- WHAT YOU NEED TO DO -
The lines to copy run from the one containing "Select the pink background color swatch" to the end of the records below; repeat them exactly and include nothing else.

- DATA EXTRACTS -
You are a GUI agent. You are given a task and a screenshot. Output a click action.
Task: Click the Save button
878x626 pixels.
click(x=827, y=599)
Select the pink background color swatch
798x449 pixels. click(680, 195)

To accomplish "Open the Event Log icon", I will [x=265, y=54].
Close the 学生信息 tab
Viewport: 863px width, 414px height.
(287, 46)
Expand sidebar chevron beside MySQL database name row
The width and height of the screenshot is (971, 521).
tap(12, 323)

- TASK ANSWER -
Select the pink background color swatch
798x449 pixels. click(680, 195)

To accomplish "Open the Event Log icon", I will [x=265, y=54].
Close the 学生信息 tab
Viewport: 863px width, 414px height.
(287, 46)
Expand sidebar chevron beside MySQL database name row
The width and height of the screenshot is (971, 521).
tap(12, 323)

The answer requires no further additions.